Should a line in the entries below contain "Viewport", return that line.

### Material shown:
--- START ---

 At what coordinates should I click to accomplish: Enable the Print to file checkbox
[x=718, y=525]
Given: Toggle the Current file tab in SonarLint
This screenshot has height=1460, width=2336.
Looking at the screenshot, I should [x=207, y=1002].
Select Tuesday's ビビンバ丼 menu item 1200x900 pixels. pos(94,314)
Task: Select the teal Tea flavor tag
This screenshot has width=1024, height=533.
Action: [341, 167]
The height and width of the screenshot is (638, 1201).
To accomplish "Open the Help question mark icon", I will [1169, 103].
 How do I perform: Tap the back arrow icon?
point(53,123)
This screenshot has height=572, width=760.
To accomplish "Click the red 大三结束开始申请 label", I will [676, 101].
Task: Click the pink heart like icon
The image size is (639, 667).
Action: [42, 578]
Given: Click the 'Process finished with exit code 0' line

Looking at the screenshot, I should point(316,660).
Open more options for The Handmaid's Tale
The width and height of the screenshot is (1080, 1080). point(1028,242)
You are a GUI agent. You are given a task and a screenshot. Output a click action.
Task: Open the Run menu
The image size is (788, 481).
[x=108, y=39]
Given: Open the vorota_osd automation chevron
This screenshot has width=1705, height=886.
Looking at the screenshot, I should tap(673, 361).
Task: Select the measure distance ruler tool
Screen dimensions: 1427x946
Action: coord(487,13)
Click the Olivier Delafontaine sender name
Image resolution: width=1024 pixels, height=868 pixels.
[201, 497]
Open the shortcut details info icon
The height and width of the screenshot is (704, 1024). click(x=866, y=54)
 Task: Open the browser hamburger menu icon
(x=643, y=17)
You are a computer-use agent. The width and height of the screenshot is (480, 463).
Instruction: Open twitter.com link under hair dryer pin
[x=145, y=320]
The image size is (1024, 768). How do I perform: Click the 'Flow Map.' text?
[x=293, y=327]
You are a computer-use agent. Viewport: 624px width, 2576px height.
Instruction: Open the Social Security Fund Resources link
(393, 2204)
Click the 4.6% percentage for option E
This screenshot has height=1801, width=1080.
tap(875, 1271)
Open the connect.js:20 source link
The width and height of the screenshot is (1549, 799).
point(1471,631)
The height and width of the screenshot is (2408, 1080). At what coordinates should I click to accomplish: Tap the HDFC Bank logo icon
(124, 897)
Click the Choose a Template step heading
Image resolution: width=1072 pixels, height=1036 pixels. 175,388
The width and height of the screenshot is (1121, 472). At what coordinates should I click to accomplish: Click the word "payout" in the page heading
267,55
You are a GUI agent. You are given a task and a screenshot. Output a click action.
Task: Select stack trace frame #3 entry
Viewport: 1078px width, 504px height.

--- END ---

### Response area:
You are a computer-use agent. Viewport: 624px width, 2576px height.
Viewport: 1078px width, 504px height.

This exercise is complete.